Risk Management for Artificial Intelligence/Machine Learning medical devices

Timothy Davison, PhD “I am passionate about applying my experience in software, AI and IVD product development with a quality mindset to support the introduction of new medical technologies that improve patients’ lives."
Ra'na Saleem
In July 2021, the UK standards organisation BSI announced that it was developing guidelines for the application of ISO 14971 to artificial intelligence (AI) and machine learning (ML). This was followed by the recent publication in April 2022 of the consensus report AAMI CR34971:2022, Guidance on the Application of ISO 14971 to Artificial Intelligence and Machine Learning.

Designed to be used in conjunction with ISO 14971:2019, Medical devices—Application of risk management to medical devices, CR34971:2022 shares its structure with ISO/TR 24971:2020 Medical devices — Guidance on the application of ISO 14971. Standards are written to support manufacturers’ design products, some standards become harmonised standards and are given a role within the regulatory framework, Technical Reports (TR) and consensus reports (CR) describe the best practice, but a non-conformance would never be raised against them. Consensus usually indicates that there may be divergent opinions or approaches, but this is the core that the majority can agree on; however, in the new and evolving science, it is a valuable benchmark of good practice. 

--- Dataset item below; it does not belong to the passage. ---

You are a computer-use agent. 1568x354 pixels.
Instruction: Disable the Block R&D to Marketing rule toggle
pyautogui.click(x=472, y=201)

Risk management is the cornerstone of the medical device product development lifecycle, this consensus report (CR) aims to provide a framework for identifying and addressing the unique AI/ML-related hazards, hazardous situations, and potential harms, that can arise across all stages of the product lifecycle.   

Now with the formalities aside, what does this new consensus report offer to those using AI and ML in the development of medical devices?  Perhaps most useful are Annex B and its subsections which contains risk management examples (from hazards to risk control measures) on the identification of characteristics related to safety, which cover the following areas in more detail:

1. Data Management
2. Bias
3. Data storage/security/privacy
4. Overtrust
5. Adaptive systems

While some of these areas are specific to AI/ML, others are familiar bugbears for medical device developers; however, each brings novel complications when working with AI/ML, let’s look at these in more detail…

Data management is a broad field, but CR34971 calls out the need to consider specific issues such as data completeness, consistency, and correctness. What are the implications of the data quality and model complexity as they pertain to performance hazards, applicability, and generalization? This will depend on the specifics of your devices, but here you are provided with examples of each and prompted to consider these issues as part of your risk management activities. For example, using incorrect, incomplete, subjective, inconsistent, and/or atypical data can lead to deterioration of AI/ML model performance, and the related hazards associated with these data quality issues, and assumptions of the data properties must be included in the risk management process, including control measures used to mitigate their impact on performance and safety. This section also raises the issue of “bias/variance trade-off”, a fundamental issue when developing AI/ML models, and the need to consider controlling complexity in model development. 

Consideration of bias, one of the most fundamental pillars of statistical rigour necessary for medical and scientific research and the medical device product development lifecycle, receives an appropriate spotlight in CR34971. While noting that bias can have both positive and negative performance effects, a handful of types of bias that can specifically impact AI/ML models are discussed in detail – selection bias, implicit bias, group attribution bias, and experimenter’s bias. This section highlights how missing data, sample bias (data not collected randomly), and coverage bias (data does not match the target population) can result in selection bias and potential risks to product safety and efficacy. As mitigation, it is recommended that verification is performed at the end of data collection, to ensure the data set is appropriately distributed. Of course, device manufacturers must consider, and evaluate, how bias can introduce hazards and hazardous situations beyond the development phases. For example, the design of the human user interface of a decision-making device that determines risk levels should be evaluated to ensure that the means of reporting calculated risk does not introduce bias and unduly influence the user.

Data storage/security/privacy is already at the forefront of attention for all organisations, due to the business and regulatory risks associated with ignoring or neglecting them. What is special for AI/ML medical devices? When it comes to cyber security, the CR calls out an example of the impact of an adversarial attack against a medical image classifier, with the potential of subtle image changes resulting in completely different classifications with high confidence. Whilst the misclassification of a cat as guacamole is highly amusing the implications of this are much greater than the harms associated with the misclassification of a cat as guacamole, but the tools to do so are the same, and freely available online.